*WHAT YOU SHOULD DO*. Your job is to transcribe the material exactly. Keep every line.

*DATA FOR THIS EXERCISE*.
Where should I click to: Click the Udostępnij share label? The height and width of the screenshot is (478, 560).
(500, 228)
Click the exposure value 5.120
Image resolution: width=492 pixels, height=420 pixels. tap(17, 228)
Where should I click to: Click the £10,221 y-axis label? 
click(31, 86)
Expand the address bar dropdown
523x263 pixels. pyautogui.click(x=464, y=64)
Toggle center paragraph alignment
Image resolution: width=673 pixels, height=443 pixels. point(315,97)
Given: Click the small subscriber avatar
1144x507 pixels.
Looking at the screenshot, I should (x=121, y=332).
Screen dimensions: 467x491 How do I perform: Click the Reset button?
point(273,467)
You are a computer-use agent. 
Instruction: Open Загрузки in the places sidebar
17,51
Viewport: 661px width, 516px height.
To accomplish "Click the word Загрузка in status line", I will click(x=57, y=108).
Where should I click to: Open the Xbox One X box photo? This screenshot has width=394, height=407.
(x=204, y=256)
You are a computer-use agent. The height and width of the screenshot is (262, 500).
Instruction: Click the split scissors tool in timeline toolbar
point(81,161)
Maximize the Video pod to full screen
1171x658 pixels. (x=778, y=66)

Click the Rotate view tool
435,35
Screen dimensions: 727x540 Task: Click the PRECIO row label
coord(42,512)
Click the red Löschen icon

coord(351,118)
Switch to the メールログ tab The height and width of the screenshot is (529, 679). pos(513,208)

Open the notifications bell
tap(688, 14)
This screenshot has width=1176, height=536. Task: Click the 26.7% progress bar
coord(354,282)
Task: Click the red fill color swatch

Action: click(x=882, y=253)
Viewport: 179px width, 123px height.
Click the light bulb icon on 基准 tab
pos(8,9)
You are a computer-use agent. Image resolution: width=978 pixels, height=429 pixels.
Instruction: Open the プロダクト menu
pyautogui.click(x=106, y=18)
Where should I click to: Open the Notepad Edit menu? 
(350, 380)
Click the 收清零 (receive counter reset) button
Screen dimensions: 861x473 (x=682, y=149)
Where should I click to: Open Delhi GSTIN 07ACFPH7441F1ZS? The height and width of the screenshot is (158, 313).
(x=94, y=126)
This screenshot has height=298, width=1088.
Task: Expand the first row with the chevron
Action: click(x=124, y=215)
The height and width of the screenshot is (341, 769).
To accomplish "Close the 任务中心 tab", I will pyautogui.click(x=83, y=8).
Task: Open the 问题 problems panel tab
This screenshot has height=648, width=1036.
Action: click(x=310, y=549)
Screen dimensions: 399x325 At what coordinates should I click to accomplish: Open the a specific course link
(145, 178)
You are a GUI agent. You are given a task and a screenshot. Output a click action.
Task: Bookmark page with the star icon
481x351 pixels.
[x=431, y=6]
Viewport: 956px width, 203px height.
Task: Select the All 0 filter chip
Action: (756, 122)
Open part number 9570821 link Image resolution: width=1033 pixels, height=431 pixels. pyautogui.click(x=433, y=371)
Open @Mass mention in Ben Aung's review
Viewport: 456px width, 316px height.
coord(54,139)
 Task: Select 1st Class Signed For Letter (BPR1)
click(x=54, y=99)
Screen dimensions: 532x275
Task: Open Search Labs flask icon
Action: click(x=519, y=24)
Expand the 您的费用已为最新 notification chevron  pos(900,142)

*SOLUTION TO THIS PROBLEM*.
Where should I click to: Click the Udostępnij share label? The height and width of the screenshot is (478, 560).
(500, 228)
Click the exposure value 5.120
Image resolution: width=492 pixels, height=420 pixels. tap(17, 228)
Where should I click to: Click the £10,221 y-axis label? 
click(31, 86)
Expand the address bar dropdown
523x263 pixels. pyautogui.click(x=464, y=64)
Toggle center paragraph alignment
Image resolution: width=673 pixels, height=443 pixels. point(315,97)
Given: Click the small subscriber avatar
1144x507 pixels.
Looking at the screenshot, I should (x=121, y=332).
Screen dimensions: 467x491 How do I perform: Click the Reset button?
point(273,467)
You are a computer-use agent. 
Instruction: Open Загрузки in the places sidebar
17,51
Viewport: 661px width, 516px height.
To accomplish "Click the word Загрузка in status line", I will click(x=57, y=108).
Where should I click to: Open the Xbox One X box photo? This screenshot has width=394, height=407.
(x=204, y=256)
You are a computer-use agent. The height and width of the screenshot is (262, 500).
Instruction: Click the split scissors tool in timeline toolbar
point(81,161)
Maximize the Video pod to full screen
1171x658 pixels. (x=778, y=66)

Click the Rotate view tool
435,35
Screen dimensions: 727x540 Task: Click the PRECIO row label
coord(42,512)
Click the red Löschen icon

coord(351,118)
Switch to the メールログ tab The height and width of the screenshot is (529, 679). pos(513,208)

Open the notifications bell
tap(688, 14)
This screenshot has width=1176, height=536. Task: Click the 26.7% progress bar
coord(354,282)
Task: Click the red fill color swatch

Action: click(x=882, y=253)
Viewport: 179px width, 123px height.
Click the light bulb icon on 基准 tab
pos(8,9)
You are a computer-use agent. Image resolution: width=978 pixels, height=429 pixels.
Instruction: Open the プロダクト menu
pyautogui.click(x=106, y=18)
Where should I click to: Open the Notepad Edit menu? 
(350, 380)
Click the 收清零 (receive counter reset) button
Screen dimensions: 861x473 (x=682, y=149)
Where should I click to: Open Delhi GSTIN 07ACFPH7441F1ZS? The height and width of the screenshot is (158, 313).
(x=94, y=126)
This screenshot has height=298, width=1088.
Task: Expand the first row with the chevron
Action: click(x=124, y=215)
The height and width of the screenshot is (341, 769).
To accomplish "Close the 任务中心 tab", I will pyautogui.click(x=83, y=8).
Task: Open the 问题 problems panel tab
This screenshot has height=648, width=1036.
Action: click(x=310, y=549)
Screen dimensions: 399x325 At what coordinates should I click to accomplish: Open the a specific course link
(145, 178)
You are a GUI agent. You are given a task and a screenshot. Output a click action.
Task: Bookmark page with the star icon
481x351 pixels.
[x=431, y=6]
Viewport: 956px width, 203px height.
Task: Select the All 0 filter chip
Action: (756, 122)
Open part number 9570821 link Image resolution: width=1033 pixels, height=431 pixels. pyautogui.click(x=433, y=371)
Open @Mass mention in Ben Aung's review
Viewport: 456px width, 316px height.
coord(54,139)
 Task: Select 1st Class Signed For Letter (BPR1)
click(x=54, y=99)
Screen dimensions: 532x275
Task: Open Search Labs flask icon
Action: click(x=519, y=24)
Expand the 您的费用已为最新 notification chevron  pos(900,142)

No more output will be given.